EXTRAIT SOURCE:
····················

Un profil du groupe Volvo: Ce à quoi les travailleurs en grève de la New River Valley font face

Près de 3.000 travailleurs de Dublin, en Virginie, entrent dans la deuxième semaine de leur grève contre Volvo Trucks Amérique du Nord. La grève a débuté le 7 juin après que les travailleurs ont rejeté à 90 pour cent un deuxième contrat propatronal soutenu par le syndicat United Auto Workers.

Au cours de la première semaine, il est devenu de plus en plus évident que les travailleurs se trouvent confrontés à une guerre sur deux fronts. D’une part, l’entreprise a supprimé les prestations de soins de santé aux travailleurs et à leurs familles, a tenté de poursuivre la production avec des briseurs de grève protégés par des gendarmes de l’État de Virginie et a envoyé des lettres de licenciement pour intimider les grévistes. De l’autre côté, l’UAW a tout fait pour isoler les grévistes et n’a rien fait pour informer les ouvriers de l’automobile et les autres travailleurs de la grève. Bien que l’UAW dispose d’un fonds de grève d’une valeur de près de 800 millions de dollars, elle prévoit de maintenir les travailleurs avec des indemnités de misère de 275 dollars par semaine.

····················

DONNÉES FOURNIES:

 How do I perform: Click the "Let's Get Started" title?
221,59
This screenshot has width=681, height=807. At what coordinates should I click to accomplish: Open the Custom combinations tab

····················

CONSIGNE: Reproduisez fidèlement le passage de l'article sur la grève chez Volvo compris entre « Au cours de » et « dollars par semaine. », bornes incluses.

RÉPONSE ATTENDUE:
Au cours de la première semaine, il est devenu de plus en plus évident que les travailleurs se trouvent confrontés à une guerre sur deux fronts. D’une part, l’entreprise a supprimé les prestations de soins de santé aux travailleurs et à leurs familles, a tenté de poursuivre la production avec des briseurs de grève protégés par des gendarmes de l’État de Virginie et a envoyé des lettres de licenciement pour intimider les grévistes. De l’autre côté, l’UAW a tout fait pour isoler les grévistes et n’a rien fait pour informer les ouvriers de l’automobile et les autres travailleurs de la grève. Bien que l’UAW dispose d’un fonds de grève d’une valeur de près de 800 millions de dollars, elle prévoit de maintenir les travailleurs avec des indemnités de misère de 275 dollars par semaine.